── Task inputs

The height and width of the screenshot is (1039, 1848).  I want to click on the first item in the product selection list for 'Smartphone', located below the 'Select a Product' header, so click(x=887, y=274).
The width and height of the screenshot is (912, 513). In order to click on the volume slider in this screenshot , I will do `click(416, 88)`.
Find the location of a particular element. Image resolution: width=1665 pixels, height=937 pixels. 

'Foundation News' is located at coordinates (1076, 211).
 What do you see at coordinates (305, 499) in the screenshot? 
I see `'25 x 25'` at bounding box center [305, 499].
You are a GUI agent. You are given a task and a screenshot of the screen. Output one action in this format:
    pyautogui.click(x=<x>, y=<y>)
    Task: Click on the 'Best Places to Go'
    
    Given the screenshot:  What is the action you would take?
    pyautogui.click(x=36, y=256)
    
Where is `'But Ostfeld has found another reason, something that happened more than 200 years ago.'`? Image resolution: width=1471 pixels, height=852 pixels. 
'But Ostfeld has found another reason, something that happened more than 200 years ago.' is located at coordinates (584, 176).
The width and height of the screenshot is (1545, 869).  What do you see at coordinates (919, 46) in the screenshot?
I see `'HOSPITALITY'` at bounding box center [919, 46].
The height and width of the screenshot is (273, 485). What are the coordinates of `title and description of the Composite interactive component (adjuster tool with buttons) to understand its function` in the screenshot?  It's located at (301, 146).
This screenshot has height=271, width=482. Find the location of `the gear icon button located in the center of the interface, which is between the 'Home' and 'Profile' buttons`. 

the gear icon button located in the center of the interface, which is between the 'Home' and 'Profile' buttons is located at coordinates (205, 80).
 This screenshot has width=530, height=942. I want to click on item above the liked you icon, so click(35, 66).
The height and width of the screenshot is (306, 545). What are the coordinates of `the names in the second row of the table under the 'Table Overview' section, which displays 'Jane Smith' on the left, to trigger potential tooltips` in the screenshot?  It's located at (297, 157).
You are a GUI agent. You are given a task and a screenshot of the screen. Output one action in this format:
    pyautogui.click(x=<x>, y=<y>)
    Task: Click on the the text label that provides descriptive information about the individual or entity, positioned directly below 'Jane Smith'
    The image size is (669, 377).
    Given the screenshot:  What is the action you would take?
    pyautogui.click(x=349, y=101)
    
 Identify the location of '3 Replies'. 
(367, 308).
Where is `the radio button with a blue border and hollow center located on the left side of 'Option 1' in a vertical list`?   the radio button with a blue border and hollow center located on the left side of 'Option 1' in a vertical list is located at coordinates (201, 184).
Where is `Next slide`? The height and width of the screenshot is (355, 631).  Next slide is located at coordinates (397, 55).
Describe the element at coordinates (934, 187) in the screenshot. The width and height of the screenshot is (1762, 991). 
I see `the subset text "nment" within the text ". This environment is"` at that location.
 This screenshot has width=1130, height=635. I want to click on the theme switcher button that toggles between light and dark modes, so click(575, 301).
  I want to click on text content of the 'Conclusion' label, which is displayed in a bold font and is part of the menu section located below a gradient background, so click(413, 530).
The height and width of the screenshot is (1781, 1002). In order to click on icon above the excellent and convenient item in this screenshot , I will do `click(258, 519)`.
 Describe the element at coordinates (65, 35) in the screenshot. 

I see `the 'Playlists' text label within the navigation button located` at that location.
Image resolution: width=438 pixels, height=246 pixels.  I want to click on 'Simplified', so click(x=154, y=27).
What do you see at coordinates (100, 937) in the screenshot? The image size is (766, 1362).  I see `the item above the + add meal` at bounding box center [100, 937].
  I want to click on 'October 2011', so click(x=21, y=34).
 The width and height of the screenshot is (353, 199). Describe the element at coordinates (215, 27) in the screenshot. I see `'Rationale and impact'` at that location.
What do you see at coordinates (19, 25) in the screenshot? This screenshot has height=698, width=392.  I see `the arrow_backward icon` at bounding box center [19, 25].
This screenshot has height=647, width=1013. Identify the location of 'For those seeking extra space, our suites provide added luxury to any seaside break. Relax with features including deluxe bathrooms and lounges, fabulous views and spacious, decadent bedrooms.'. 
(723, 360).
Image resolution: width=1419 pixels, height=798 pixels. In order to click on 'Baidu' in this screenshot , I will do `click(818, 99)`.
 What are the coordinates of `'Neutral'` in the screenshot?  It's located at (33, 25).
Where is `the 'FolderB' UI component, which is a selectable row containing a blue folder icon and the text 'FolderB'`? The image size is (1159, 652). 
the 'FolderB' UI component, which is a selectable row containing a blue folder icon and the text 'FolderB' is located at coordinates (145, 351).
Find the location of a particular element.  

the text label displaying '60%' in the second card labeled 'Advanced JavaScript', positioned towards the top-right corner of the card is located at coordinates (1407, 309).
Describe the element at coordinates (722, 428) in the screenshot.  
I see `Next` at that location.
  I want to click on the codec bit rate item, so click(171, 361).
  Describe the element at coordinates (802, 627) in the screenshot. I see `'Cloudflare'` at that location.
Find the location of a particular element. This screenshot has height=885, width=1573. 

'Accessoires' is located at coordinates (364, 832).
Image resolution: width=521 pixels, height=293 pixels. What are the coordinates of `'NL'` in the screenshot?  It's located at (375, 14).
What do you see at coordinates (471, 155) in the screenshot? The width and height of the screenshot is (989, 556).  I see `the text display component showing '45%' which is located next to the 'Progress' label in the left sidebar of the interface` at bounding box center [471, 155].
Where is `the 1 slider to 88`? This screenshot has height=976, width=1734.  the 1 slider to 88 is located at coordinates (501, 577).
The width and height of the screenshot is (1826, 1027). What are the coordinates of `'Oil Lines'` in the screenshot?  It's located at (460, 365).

────

→ Your objective: Reproduce every row above word for word, with nothing added or left out.

→ Written answer:
The height and width of the screenshot is (1039, 1848).  I want to click on the first item in the product selection list for 'Smartphone', located below the 'Select a Product' header, so click(x=887, y=274).
The width and height of the screenshot is (912, 513). In order to click on the volume slider in this screenshot , I will do `click(416, 88)`.
Find the location of a particular element. Image resolution: width=1665 pixels, height=937 pixels. 

'Foundation News' is located at coordinates (1076, 211).
 What do you see at coordinates (305, 499) in the screenshot? 
I see `'25 x 25'` at bounding box center [305, 499].
You are a GUI agent. You are given a task and a screenshot of the screen. Output one action in this format:
    pyautogui.click(x=<x>, y=<y>)
    Task: Click on the 'Best Places to Go'
    
    Given the screenshot:  What is the action you would take?
    pyautogui.click(x=36, y=256)
    
Where is `'But Ostfeld has found another reason, something that happened more than 200 years ago.'`? Image resolution: width=1471 pixels, height=852 pixels. 
'But Ostfeld has found another reason, something that happened more than 200 years ago.' is located at coordinates (584, 176).
The width and height of the screenshot is (1545, 869).  What do you see at coordinates (919, 46) in the screenshot?
I see `'HOSPITALITY'` at bounding box center [919, 46].
The height and width of the screenshot is (273, 485). What are the coordinates of `title and description of the Composite interactive component (adjuster tool with buttons) to understand its function` in the screenshot?  It's located at (301, 146).
This screenshot has height=271, width=482. Find the location of `the gear icon button located in the center of the interface, which is between the 'Home' and 'Profile' buttons`. 

the gear icon button located in the center of the interface, which is between the 'Home' and 'Profile' buttons is located at coordinates (205, 80).
 This screenshot has width=530, height=942. I want to click on item above the liked you icon, so click(35, 66).
The height and width of the screenshot is (306, 545). What are the coordinates of `the names in the second row of the table under the 'Table Overview' section, which displays 'Jane Smith' on the left, to trigger potential tooltips` in the screenshot?  It's located at (297, 157).
You are a GUI agent. You are given a task and a screenshot of the screen. Output one action in this format:
    pyautogui.click(x=<x>, y=<y>)
    Task: Click on the the text label that provides descriptive information about the individual or entity, positioned directly below 'Jane Smith'
    The image size is (669, 377).
    Given the screenshot:  What is the action you would take?
    pyautogui.click(x=349, y=101)
    
 Identify the location of '3 Replies'. 
(367, 308).
Where is `the radio button with a blue border and hollow center located on the left side of 'Option 1' in a vertical list`?   the radio button with a blue border and hollow center located on the left side of 'Option 1' in a vertical list is located at coordinates (201, 184).
Where is `Next slide`? The height and width of the screenshot is (355, 631).  Next slide is located at coordinates (397, 55).
Describe the element at coordinates (934, 187) in the screenshot. The width and height of the screenshot is (1762, 991). 
I see `the subset text "nment" within the text ". This environment is"` at that location.
 This screenshot has width=1130, height=635. I want to click on the theme switcher button that toggles between light and dark modes, so click(575, 301).
  I want to click on text content of the 'Conclusion' label, which is displayed in a bold font and is part of the menu section located below a gradient background, so click(413, 530).
The height and width of the screenshot is (1781, 1002). In order to click on icon above the excellent and convenient item in this screenshot , I will do `click(258, 519)`.
 Describe the element at coordinates (65, 35) in the screenshot. 

I see `the 'Playlists' text label within the navigation button located` at that location.
Image resolution: width=438 pixels, height=246 pixels.  I want to click on 'Simplified', so click(x=154, y=27).
What do you see at coordinates (100, 937) in the screenshot? The image size is (766, 1362).  I see `the item above the + add meal` at bounding box center [100, 937].
  I want to click on 'October 2011', so click(x=21, y=34).
 The width and height of the screenshot is (353, 199). Describe the element at coordinates (215, 27) in the screenshot. I see `'Rationale and impact'` at that location.
What do you see at coordinates (19, 25) in the screenshot? This screenshot has height=698, width=392.  I see `the arrow_backward icon` at bounding box center [19, 25].
This screenshot has height=647, width=1013. Identify the location of 'For those seeking extra space, our suites provide added luxury to any seaside break. Relax with features including deluxe bathrooms and lounges, fabulous views and spacious, decadent bedrooms.'. 
(723, 360).
Image resolution: width=1419 pixels, height=798 pixels. In order to click on 'Baidu' in this screenshot , I will do `click(818, 99)`.
 What are the coordinates of `'Neutral'` in the screenshot?  It's located at (33, 25).
Where is `the 'FolderB' UI component, which is a selectable row containing a blue folder icon and the text 'FolderB'`? The image size is (1159, 652). 
the 'FolderB' UI component, which is a selectable row containing a blue folder icon and the text 'FolderB' is located at coordinates (145, 351).
Find the location of a particular element.  

the text label displaying '60%' in the second card labeled 'Advanced JavaScript', positioned towards the top-right corner of the card is located at coordinates (1407, 309).
Describe the element at coordinates (722, 428) in the screenshot.  
I see `Next` at that location.
  I want to click on the codec bit rate item, so click(171, 361).
  Describe the element at coordinates (802, 627) in the screenshot. I see `'Cloudflare'` at that location.
Find the location of a particular element. This screenshot has height=885, width=1573. 

'Accessoires' is located at coordinates (364, 832).
Image resolution: width=521 pixels, height=293 pixels. What are the coordinates of `'NL'` in the screenshot?  It's located at (375, 14).
What do you see at coordinates (471, 155) in the screenshot? The width and height of the screenshot is (989, 556).  I see `the text display component showing '45%' which is located next to the 'Progress' label in the left sidebar of the interface` at bounding box center [471, 155].
Where is `the 1 slider to 88`? This screenshot has height=976, width=1734.  the 1 slider to 88 is located at coordinates (501, 577).
The width and height of the screenshot is (1826, 1027). What are the coordinates of `'Oil Lines'` in the screenshot?  It's located at (460, 365).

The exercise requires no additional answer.